The National Historical Park consists of Monroe Elementary School, one of the four segregated elementary schools for African American children in Topeka, and the adjacent grounds. It was originally known as Brown v. Board of Education National Historic Site until it was redesignated and expanded on May 13, 2022. [4] The Park will also include Summerton High School and Scott’s Branch High School in Summerton, South Carolina, upon acquisition of property. Five additional schools were authorized as affiliated areas of the National Park Service: Robert Russa Moton School in Farmville, Virginia; Howard High School in Wilmington, Delaware; Claymont High School in Claymont, Delaware; Hockessin Colored School #107 in Hockessin, Delaware; and John Philip Sousa Junior High School in Washington, D.C. The National Park Service will not own these sites but will provide financial and technical assistance to exhibit their history. [4]
The Brown v. Board of Education case was consolidated with four other cases on school segregation: Briggs v. Elliott (filed in South Carolina), Davis v. County School Board of Prince Edward County (filed in Virginia), Gebhart v. Belton (filed in Delaware), and Bolling v. Sharpe (filed in Washington, D.C.). Inclusion of the history of these schools will show a broader story of educational racism and the legal fight against it.
The story of Monroe Elementary begins long before the Brown decision. In 1855, John Ritchie, an abolitionist, bought 160 acres (65 ha) from Jacob Chase in Topeka, Kansas. After the Civil War a number of newly freed African Americans came to Topeka and built homes on this land. Due to the sizable African American population, the school board decided to establish a school for black children in the neighborhood. "Ritchie's Addition" became the site of Monroe School. After Ritchie's death in 1887, the land was purchased by the Topeka Board of Education to build a school for African American children. [5]

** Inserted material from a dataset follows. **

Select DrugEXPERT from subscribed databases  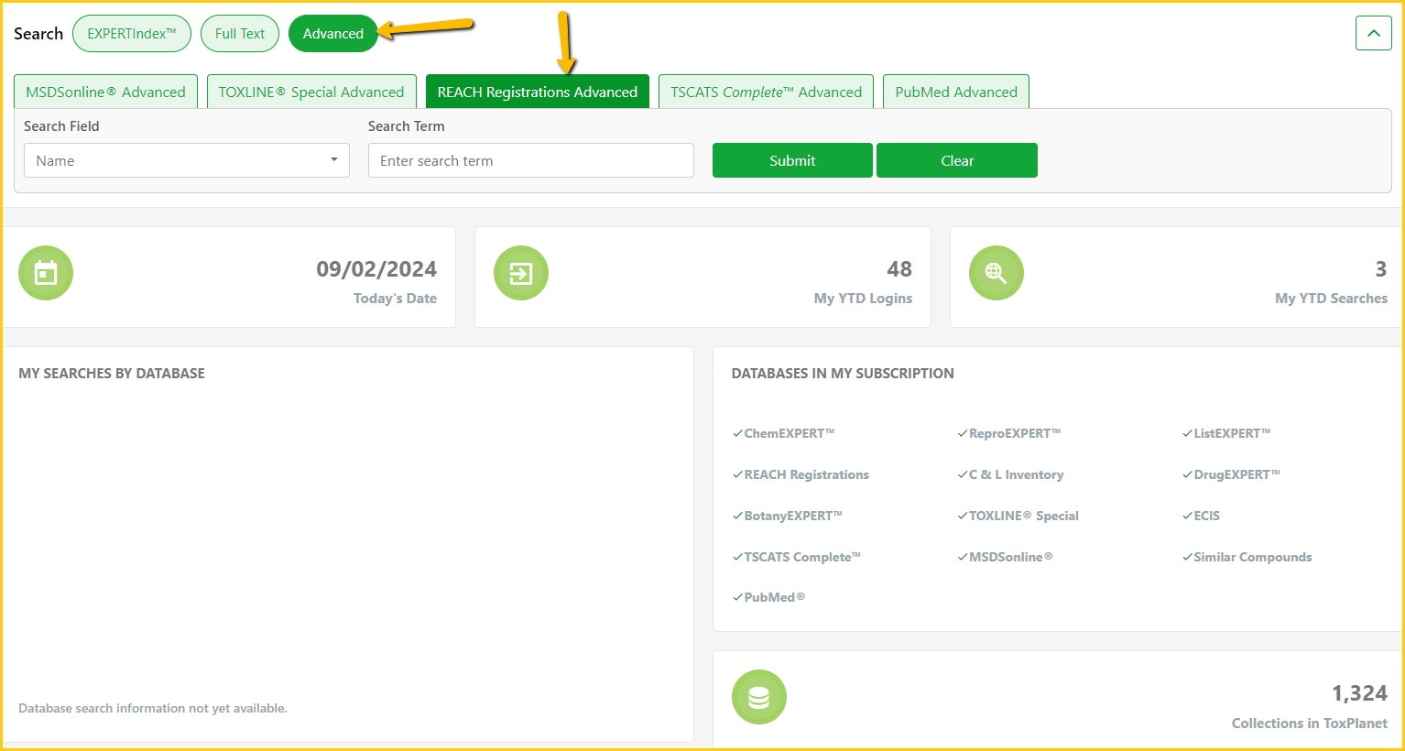click(1236, 474)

The current building is actually the third Monroe school to sit on the corner of Fifteenth and Monroe streets. The first school was located in a small rented building used from 1868 until a permanent structure was erected in 1874. The current building was constructed in 1926 immediately south of the old school. It was one of many schools in Topeka designed by the prominent Topeka architect Thomas W. Williamson between 1920 and 1935. His firm, Williamson and Co., was hired by the Topeka Board of Education to design a series of progressive schools. Monroe Elementary School is a two-story brick and limestone building in the Italian Renaissance Revival style. The building was made with some of the best materials and the most modern technology of the time. [5]

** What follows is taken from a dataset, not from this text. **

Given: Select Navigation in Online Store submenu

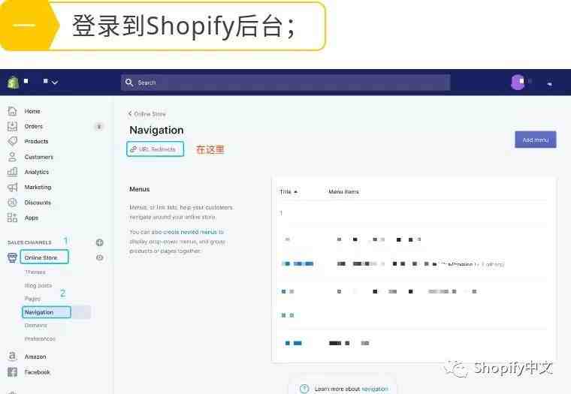Looking at the screenshot, I should [x=39, y=312].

In a 2004 interview for PBS station KTWU, one of the teachers from Monroe, Barbara Ross, recalled:
I feel they were good schools. They had qualified black teachers ... very qualified. Many people ... well, I'll say some people ... felt that the supplies and things that were furnished in the buildings were not comparable with those in the white schools only because they were probably older buildings. They had the same books and we've heard a lot of things about that. But they had the same books that the others had because so many of the black teachers were on the committees to select the books—the textbooks. So we know we had the same books that they did. It's true—everything wasn't just right because the things in the community weren't just right. We couldn't go eat any place. We couldn't go to the theater and sit any place. We couldn't live in an apartment or go to a motel; we had to stay with a black family when we came here to teach. [6]
Monroe was the newest of the four segregated schools serving Topeka's African American community. The other schools were Buchanan, McKinley, and Washington. Washington no longer stands and the Topeka Board of Education no longer owns the remaining schools.

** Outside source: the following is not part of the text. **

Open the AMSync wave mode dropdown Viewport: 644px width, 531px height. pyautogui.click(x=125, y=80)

In the Brown case, the legal opinion was not that the schools for black children in Kansas were qualitatively worse in construction, books, etc. than the schools for white children. Instead, the opinion was that school segregation by itself was an unfair detriment to the education of black children. The holding that "separate" by itself was unconstitutional was what made Brown the landmark case in school desegregation. From the decision:
Does segregation of children in public schools solely on the basis of race, even though the physical facilities and other "tangible" factors may be equal, deprive the children of the minority group of equal educational opportunities? We believe that it does.
Monroe School was closed in 1975 due to declining enrollment. The school district utilized the school building as a warehouse and the grounds for parking buses and performing vehicle maintenance. Eventually the school and grounds were sold to private owners. Monroe Elementary remained in private ownership for more than fifteen years. Richard Appelhans and Richard L. Plush Jr. intended to convert the school to offices or a private school, but they instead sold it in 1982. The new owner was the Church of the Nazarene which used the property as a community outreach program center and meeting place. The next owner, Mark A. Steuve, President of S/S Builders purchased the school from the church in 1988 for use as a warehouse. In 1990, Steuve announced his intention to auction the building off. [5]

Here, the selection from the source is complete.